#### Provided passage:
━━━━━━
The logging tool may be configured such that when the borehole is
filled with downhole fluid, the surface is immersed in the downhole
fluid.
Further embodiments may include a non-transitory computer-readable
medium product having instructions thereon that, when executed,
cause at least one processor to perform a method as described
above. The non-transitory computer-readable medium product may
include at least one of: (i) a ROM, (ii) an EPROM, (iii) an EEPROM,
(iv) a flash memory, or (v) an optical disk.
Examples of some features of the disclosure may be summarized
rather broadly herein in order that the detailed description
thereof that follows may be better understood and in order that the
contributions they represent to the art may be appreciated.
BRIEF DESCRIPTION OF THE DRAWINGS
For a detailed understanding of the present disclosure, reference
should be made to the following detailed description of the
embodiments, taken in conjunction with the accompanying drawings,
in which like elements have been given like numerals, wherein:
FIG. 1 shows a tool in accordance with embodiments of the present
disclosure;
FIG. 2A illustrates a difference in signal amplitude indicative of
attenuation in accordance with embodiments of the present
disclosure;
FIGS. 2B-2D illustrate attenuation and phase velocity dispersion
characteristics of a guided wave for a 3 millimeter titanium plate
with respect to frequency;
FIG. 3 illustrates attenuation of the A0 mode of the Lamb wave at
500 kHz in dependence upon fluid density and sound velocity for a
titanium plate having both sides immersed in fluid;
FIG. 4A shows a pulse of the excitation signal having seven
cycles;
FIG. 4B illustrates the frequency spectrum of an excitation signal
in accordance with embodiments of the present disclosure;
FIG. 5 shows a comparison between signals in the first and second
receiver contrasting S0 and A0 wave modes;
FIG. 6 illustrates phase velocity dispersion characteristics of a
Scholte wave for a 3 millimeter titanium plate with respect to
frequency;
FIGS. 7A & 7B show other tools in accordance with embodiments
of the present disclosure;
FIG. 8 illustrates an acoustic signal received at two receivers in
accordance with embodiments of the present disclosure;
FIGS. 9A & 9B show other sensor arrays in accordance with
embodiments of the present disclosure;
FIG. 10 illustrates a tool in accordance with embodiments of the
present disclosure;
FIG. 11 illustrates a method of downhole evaluation using a tool
including a sensor assembly in accordance with embodiments of the
present disclosure;
FIG. 12 shows a Fourier transform taken from the windowed
signal;
FIG. 13 shows a range of fluid properties that can provide a
particular attenuation value;
FIG. 14 shows the impedance range of a fluid.
━━━━━━
#### Data provided:
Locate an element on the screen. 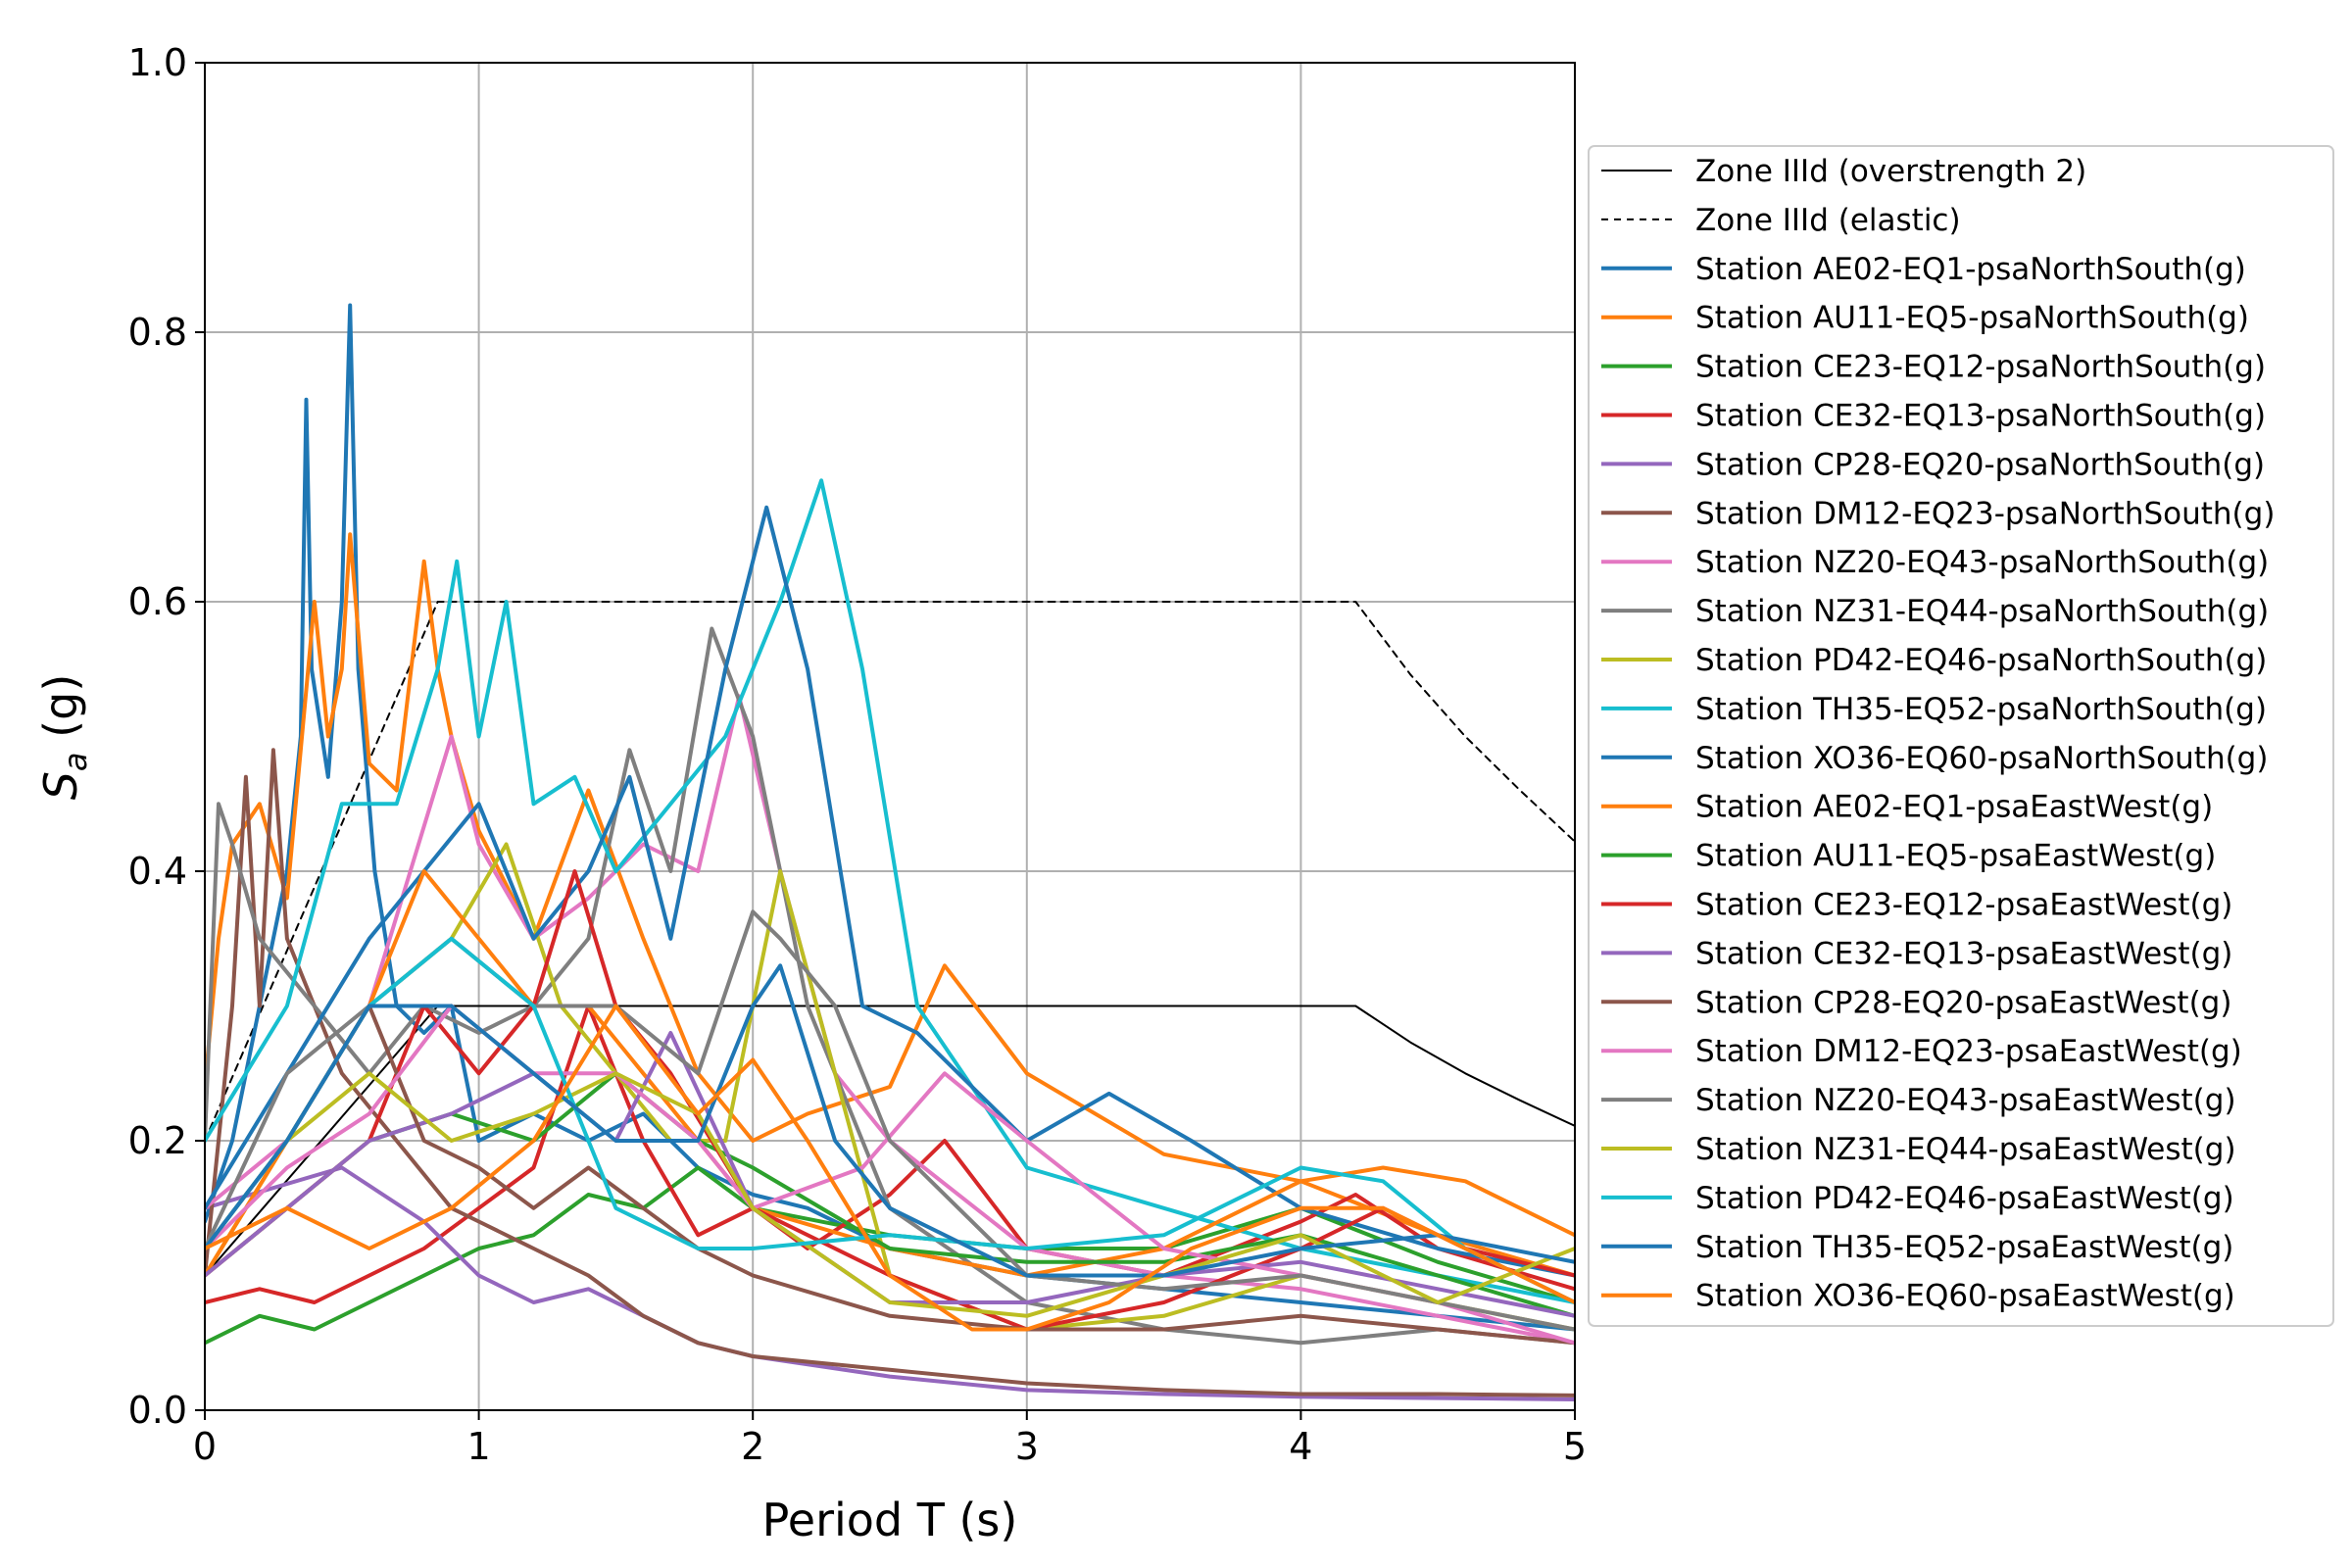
━━━━━━
#### Action item:
Please repeat the part of the patent passage that opens with "Examples of some" and closes with "may be appreciated.", swapping "broadly" for "generally".

#### Problem solution:
Examples of some features of the disclosure may be summarized
rather generally herein in order that the detailed description
thereof that follows may be better understood and in order that the
contributions they represent to the art may be appreciated.